In recent days a Christmas story has unfolded that has just amazed me. It has been everywhere in the media, including on our sites at ChristmasNewswire.com and ChristmasFinest.com.

It is all about a new book of an old story. Publisher Pamela McColl has released a brilliantly illustrated new edition of The Night Before Christmas with one simple edit: she has removed the verse referencing Santa smoking a pipe.

That simple act has drawn a plethora of responses. Here locally, when I showed the book to several Moms when we received review copies they were thrilled with the book. Their focus wasn’t so much on the edit as it was with the cheerfully illustrated pages they knew their little ones would clamor for when reading time came. But when I told them of the edit the common response was a shrug of the shoulders. “Who cares?” one mom asked. “I skip over that part anyway with my kids.”

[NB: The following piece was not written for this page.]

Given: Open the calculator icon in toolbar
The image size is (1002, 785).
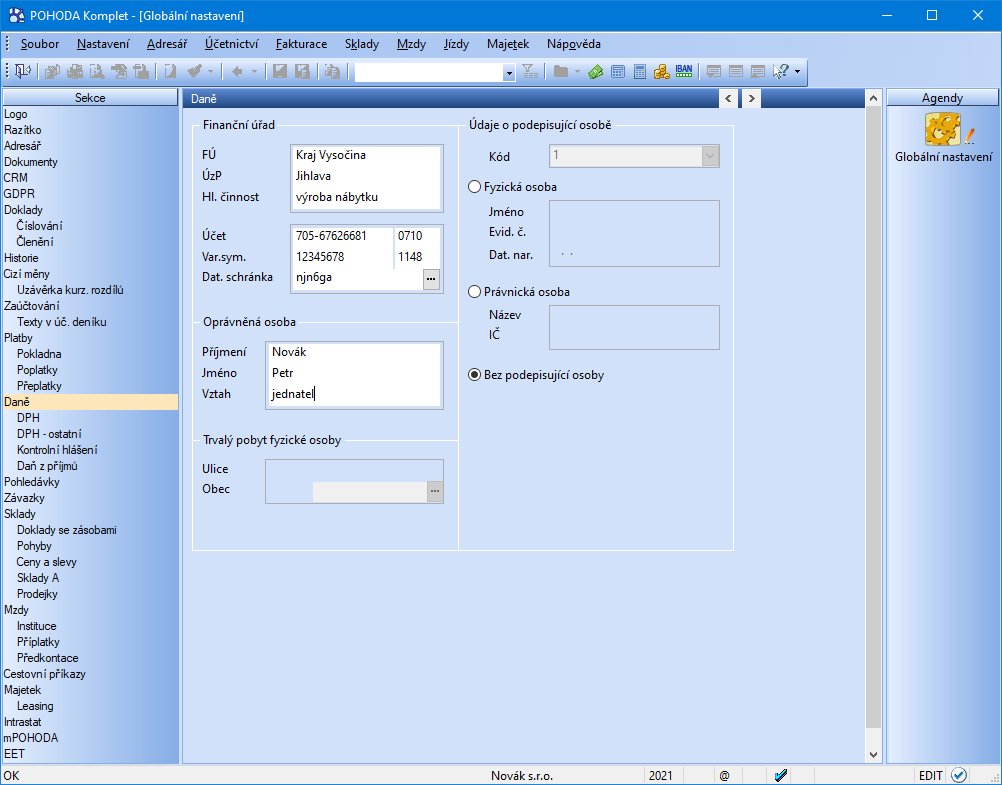Looking at the screenshot, I should click(640, 71).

But in the media the response has been quite different. Mean even.

Does this silly woman really believe that old Santa smoking his pipe has been the cause of many children smoking. In all my years I have never seen a little child or even a teenager smoking a pipe. How dare she change this beautiful old classical poem than many families have enjoyed each Christmas Eve before children scurry excitedly off to bed.

Here is another scathing review.

McColl is an anti-smoking advocate who works regularly to campaign against the marketing of tobacco to children.

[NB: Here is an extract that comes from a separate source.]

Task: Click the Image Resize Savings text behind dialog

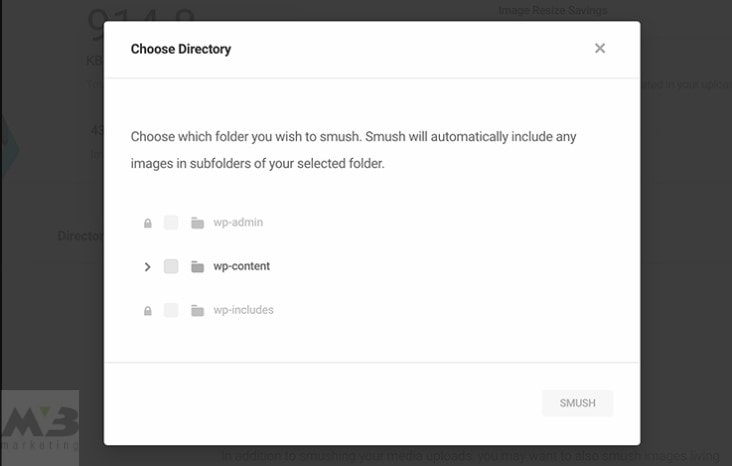Action: click(x=552, y=11)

Two things come to mind to me in looking at all the reactions to this book:

1. Really people? The words removed are “The stump of a pipe he held tight in his teeth, and the smoke, it encircled his head like a wreath.” . Are removing those words really a violation of anything when reading the book to a four-year-old? Will it stunt their growth? Poison their mind? Will it remove any of the magic so preciously tied to this poem?

2. Isn’t Twas the Night Before Christmas the most mimicked poem in history? Haven’t you read millions of versions of the poem mocking everything from parenthood to the workplace? Where is the upset over that?

I guess I don’t see what the big deal is. There are literally dozens of choices when buying this poem for your kids when you go to Amazon. You can get the regular edition or the smoke-free edition of Santa. You now have that choice.

Is a crime being committed?

We posted this up to our Facebook page the other day and I was just shocked at the response it got. Some folks were downright riled up over the issue.

I suppose it is because this poem is Christmas. It is the Queen Mother of Christmas magic. Like Santa himself, it just isn’t anything you mess with. And that is an attitude I understand.

But I don’t agree it needs this level of angst. When you mix the magic of wonderful images with the beauty of verse while holding a small child on your lap…some details in that you just don’t need to sweat.